The benchmarking script measures the execution time and memory usage of preprocessing steps applied to synthetic ICU data. The results are aggregated and saved as a CSV file for further analysis.


How It Works

1. Synthetic Data Generation

The script uses the generate_icu_data function to create synthetic ICU data with configurable:

  • Data sizes: Number of rows in the dataset.
  • Missingness thresholds: Proportion of missing values in the dataset.
  • Random seeds: For reproducibility.

2. Backends

The benchmarking supports two backends:

  • Polars: A high-performance DataFrame library.
  • Pandas: The standard Python DataFrame library.

The script converts the synthetic data to the appropriate backend format before running the benchmarks.

3. Preprocessing Steps

The following preprocessing steps are benchmarked:

  • Imputation:
    • StepImputeFill: Forward-fill and zero-fill strategies.
    • StepSklearn: Using MissingIndicator from sklearn.
  • Scaling:
    • StepSklearn: Using scalers like StandardScaler, MinMaxScaler, etc.
  • Discretization:
    • StepSklearn: Using KBinsDiscretizer.
  • Historical Accumulation:
    • StepHistorical: Using accumulators like MIN, MAX, MEAN, and COUNT.

4. Metrics

For each preprocessing step, the script measures:

  • Execution Time: The time taken to apply the step.
  • Memory Usage: The peak memory usage during the step.

Running the Benchmark

Command

Run the script using the following command:

python perform_benchmark.py --data_sizes 1000 10000 --seeds 42 41

Arguments

  • --data_sizes: A list of data sizes to benchmark (e.g., 1000, 10000).
  • --seeds: A list of random seeds for reproducibility.

Example

python perform_benchmark.py --data_sizes 1000 10000 100000 --seeds 42 43

Results

Output

The script generates a CSV file with the benchmarking results. The filename includes the data sizes, seeds, and a timestamp. For example:

results_datasizes_[1000, 10000]_seeds_[42, 43]_datetime_2025-11-19_12-00-00.csv

Aggregated Metrics

The results include:

  • Mean Execution Time (duration_mean)
  • Standard Deviation of Execution Time (duration_std)
  • Mean Memory Usage (memory_mean)
  • Standard Deviation of Memory Usage (memory_std)
  • Speed Difference: Difference in execution time between Pandas and Polars.
  • Speedup: Ratio of Pandas execution time to Polars execution time.

Example Workflow

1. Dynamic Recipe Benchmark

The benchmark_dynamic_recipe function benchmarks a dynamic recipe with multiple preprocessing steps applied sequentially.
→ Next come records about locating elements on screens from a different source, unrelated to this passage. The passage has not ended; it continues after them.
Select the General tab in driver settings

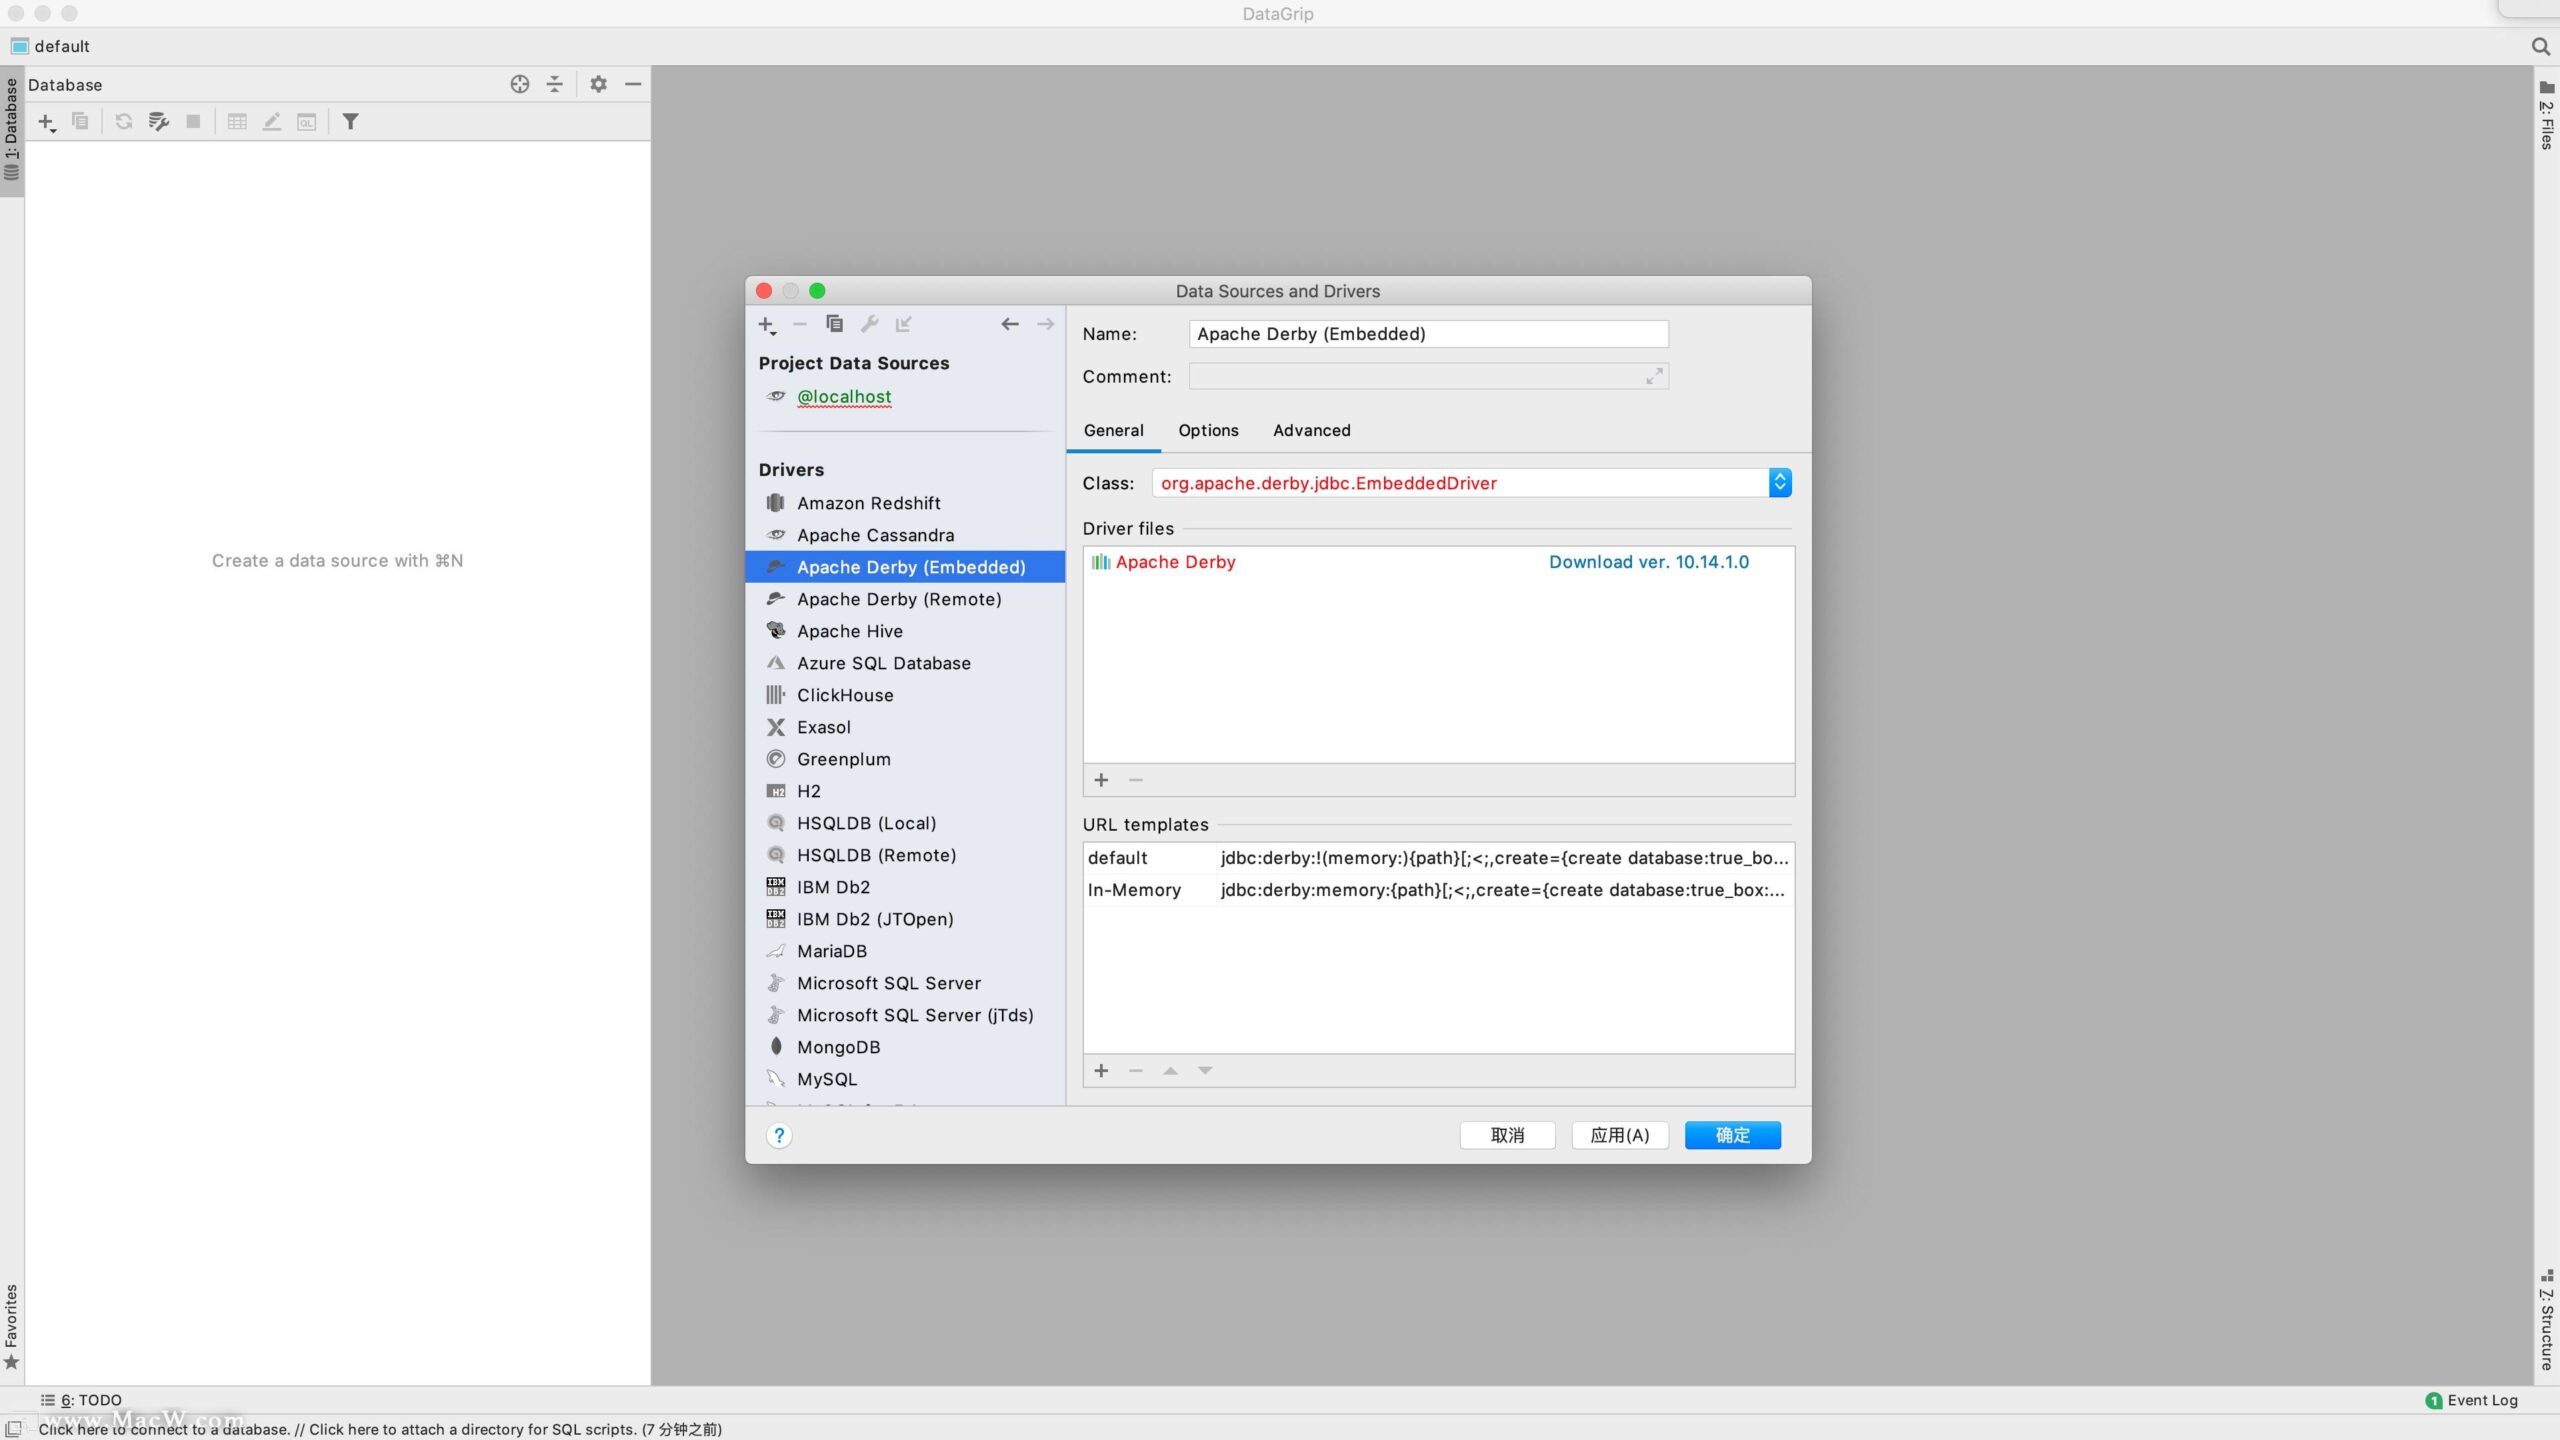pos(1113,429)
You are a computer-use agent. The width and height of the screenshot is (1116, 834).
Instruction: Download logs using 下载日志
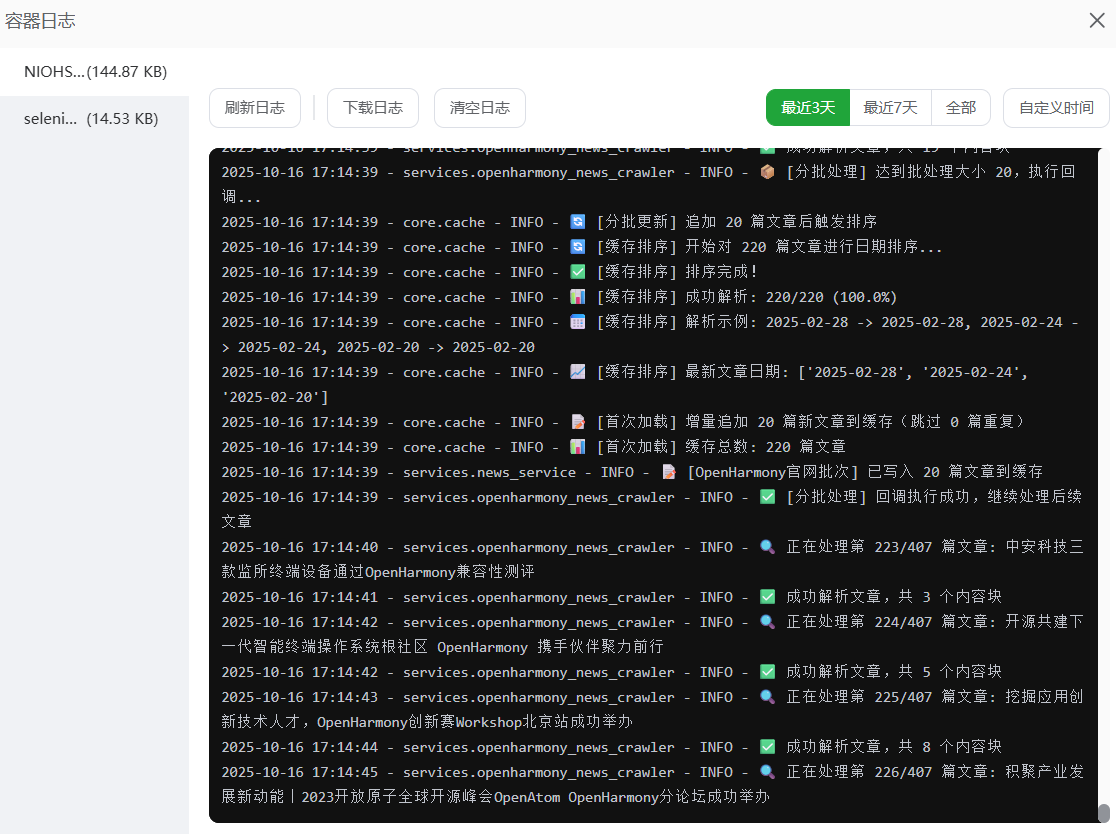(x=373, y=108)
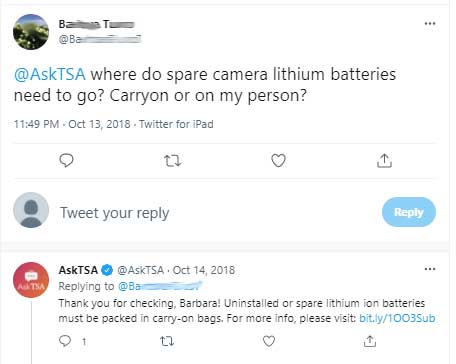
Task: Open the tweet author's profile picture
Action: [31, 32]
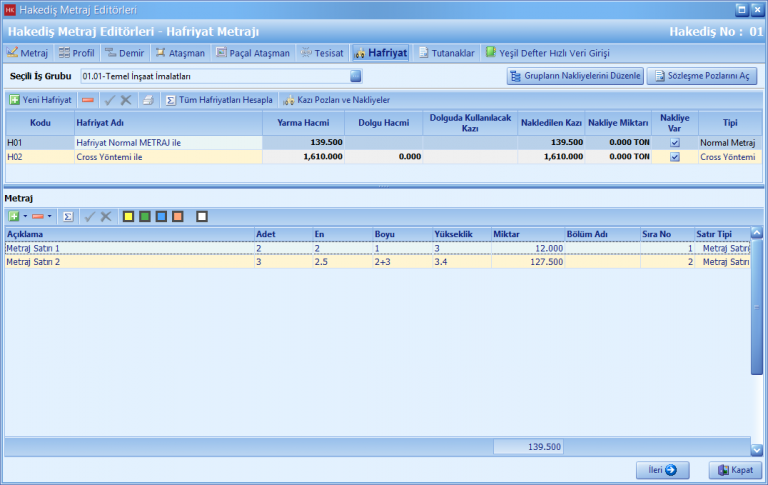Click the red minus remove-row icon in the Metraj toolbar
The image size is (768, 485).
38,216
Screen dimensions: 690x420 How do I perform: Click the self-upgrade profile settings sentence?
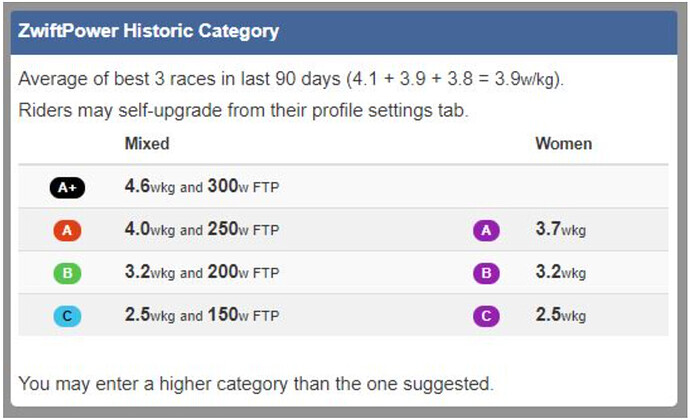(x=243, y=111)
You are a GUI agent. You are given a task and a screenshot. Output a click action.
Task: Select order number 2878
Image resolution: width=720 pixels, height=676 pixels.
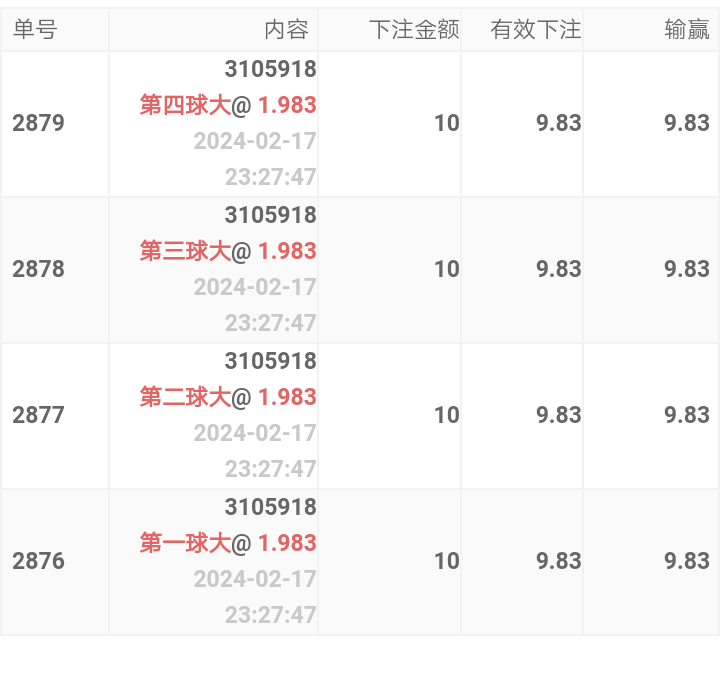39,269
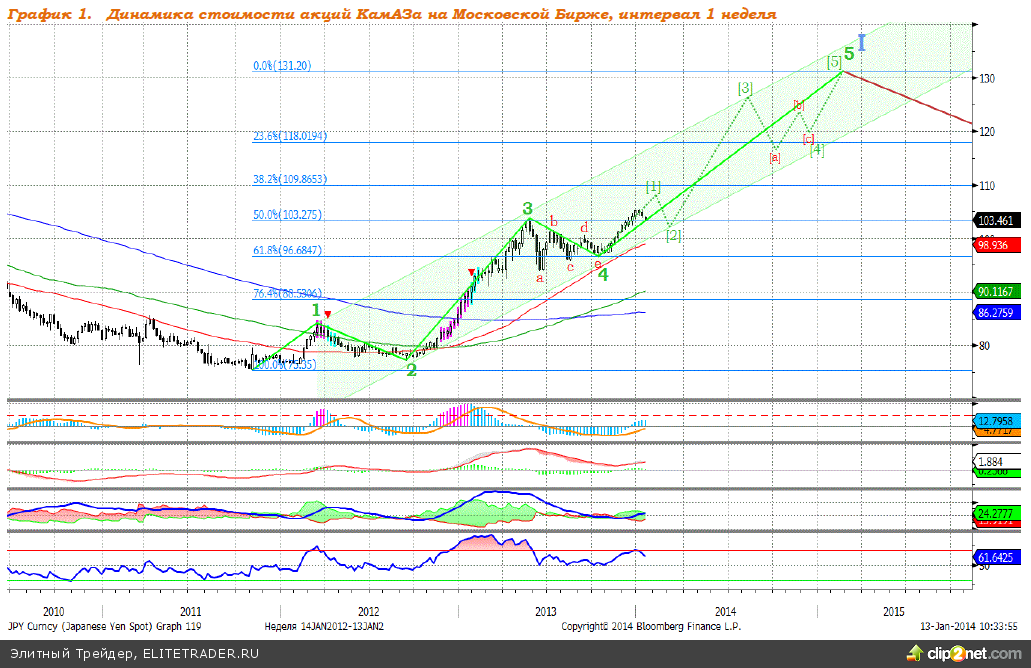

2. Step-Specific Benchmark

The benchmark_step function benchmarks a single preprocessing step.

3. Backend Comparison

The benchmark_backend function compares the performance of Polars and Pandas for the same preprocessing steps.


Example Results

Sample Output

Data Size Step Backend Duration Mean (ms) Memory Mean (MB) Speedup
1000 StepImputeFill Pandas 50.0 10.0 1.5
1000 StepImputeFill Polars 33.3 8.0 1.5
10000 StepHistoricalMean Pandas 500.0 50.0 2.0
10000 StepHistoricalMean Polars 250.0 30.0 2.0

Customization

Adding New Steps

To benchmark additional steps:

  1. Define the step in the steps_complete or steps_missing list.
  2. Ensure the step is compatible with both Pandas and Polars.

Modifying Metrics

To add or modify metrics:

  1. Update the run_step_benchmark function to include the new metric.
  2. Update the aggregation logic in the benchmark_backend function.

Notes

  • Dependencies: Ensure all required libraries (e.g., polars, pandas, sklearn, tqdm, memory_profiler) are installed.
  • Performance: Polars is generally faster and more memory-efficient than Pandas for large datasets.
  • Reproducibility: Use the --seeds argument to ensure consistent results across runs.

Next Steps

  • Analyze the results using the aggregate_results.ipynb notebook.
  • Use the benchmarking results to optimize preprocessing pipelines in the ReciPies library.